This story originally appeared on Fortune Magazine

l i g h t p o e t / Shutterstock

Google on Wednesday said it would begin penalizing the search rankings of websites that use pop-up mobile ads asking users to install an app, the latest move by the company that could have a big impact on advertisers, publishers and other content creators.

In a post on its Webmaster Central Blog, Google said that app install ads which block a large amount of content from users and prompt them to install various applications are a big no-no in their book.

"Our analysis shows that it is not a good search experience and can be frustrating for users because they are expecting to see the content of the web page," Daniel Bathgate, a software engineer at the company, wrote.

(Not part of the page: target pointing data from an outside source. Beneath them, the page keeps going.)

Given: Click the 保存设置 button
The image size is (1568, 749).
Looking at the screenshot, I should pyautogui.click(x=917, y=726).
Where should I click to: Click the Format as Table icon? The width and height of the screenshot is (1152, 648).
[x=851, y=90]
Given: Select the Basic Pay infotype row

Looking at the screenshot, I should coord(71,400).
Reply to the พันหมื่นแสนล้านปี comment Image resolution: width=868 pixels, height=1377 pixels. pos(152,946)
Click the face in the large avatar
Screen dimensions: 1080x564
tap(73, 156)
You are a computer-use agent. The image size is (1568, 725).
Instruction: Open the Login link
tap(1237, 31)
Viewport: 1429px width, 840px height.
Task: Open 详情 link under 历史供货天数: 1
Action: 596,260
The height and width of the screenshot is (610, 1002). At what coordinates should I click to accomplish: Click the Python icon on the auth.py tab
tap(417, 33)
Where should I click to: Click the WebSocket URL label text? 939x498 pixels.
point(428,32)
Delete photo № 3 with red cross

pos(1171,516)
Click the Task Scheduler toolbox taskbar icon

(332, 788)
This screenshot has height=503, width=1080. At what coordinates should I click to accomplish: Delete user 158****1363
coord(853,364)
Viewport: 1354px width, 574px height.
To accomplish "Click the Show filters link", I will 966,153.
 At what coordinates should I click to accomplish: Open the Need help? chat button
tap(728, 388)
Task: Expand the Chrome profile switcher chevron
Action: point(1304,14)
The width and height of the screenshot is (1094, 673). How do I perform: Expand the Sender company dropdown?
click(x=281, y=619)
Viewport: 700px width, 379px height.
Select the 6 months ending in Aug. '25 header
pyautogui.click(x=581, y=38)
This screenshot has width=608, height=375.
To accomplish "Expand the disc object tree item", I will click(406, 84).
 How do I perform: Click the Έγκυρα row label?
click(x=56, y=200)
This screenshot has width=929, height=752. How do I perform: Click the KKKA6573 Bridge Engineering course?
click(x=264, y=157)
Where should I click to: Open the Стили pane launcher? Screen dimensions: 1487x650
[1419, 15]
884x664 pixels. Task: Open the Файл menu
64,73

The company will now tell sites during its Mobile-Friendly Tests that they should avoid showing such interstitials. After November 1, sites that ignore Google's advice will no longer be considered "mobile-friendly," a big factor in how Google determines which sites appear at the highly valuable top spots in search rankings.

This follows an internal study by the company that showed just how much users hate such ads – 69% of people who encounter them abandoned the entire page completely, versus the 9% who actually ventured to press the "get app" button.

Google, as someone pointed out on Twitter, isn't even exempt from these type of in-your-face ads:

Mobile ads are also facing rebuke from Apple, whose new iPhone software will reportedly allow ad-blocking software.